Dataset entries:
BEGIN
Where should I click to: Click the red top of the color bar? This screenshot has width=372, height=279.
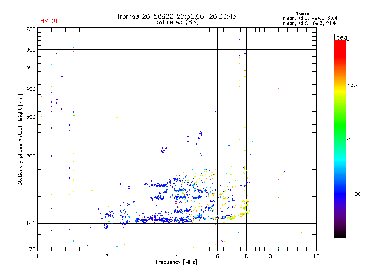(x=340, y=46)
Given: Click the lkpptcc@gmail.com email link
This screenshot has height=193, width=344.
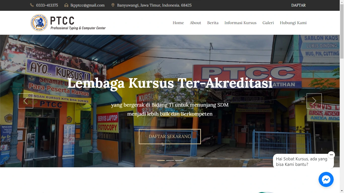Looking at the screenshot, I should 87,5.
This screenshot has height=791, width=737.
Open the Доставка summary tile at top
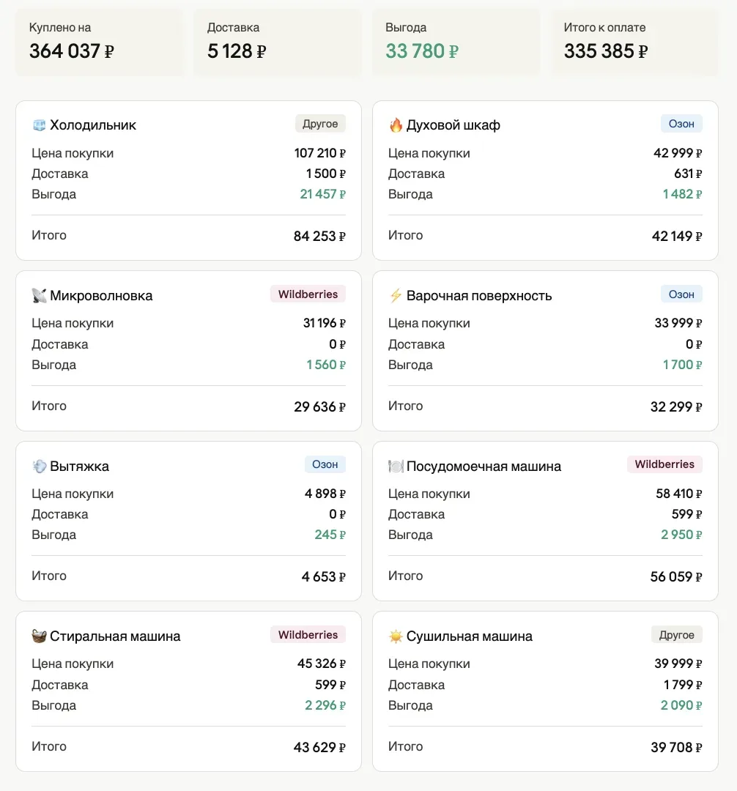278,42
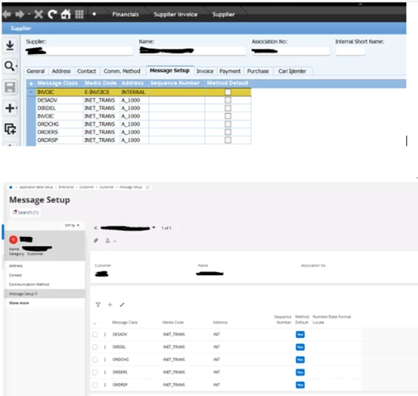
END
• _What is being asked_
Transcribe each entry precisely as given, leaving the pictures out.

• _Solved problem_
Where should I click to: Click the red top of the color bar? This screenshot has width=372, height=279.
(x=340, y=46)
Given: Click the lkpptcc@gmail.com email link
This screenshot has height=193, width=344.
Looking at the screenshot, I should 87,5.
This screenshot has height=791, width=737.
Open the Доставка summary tile at top
278,42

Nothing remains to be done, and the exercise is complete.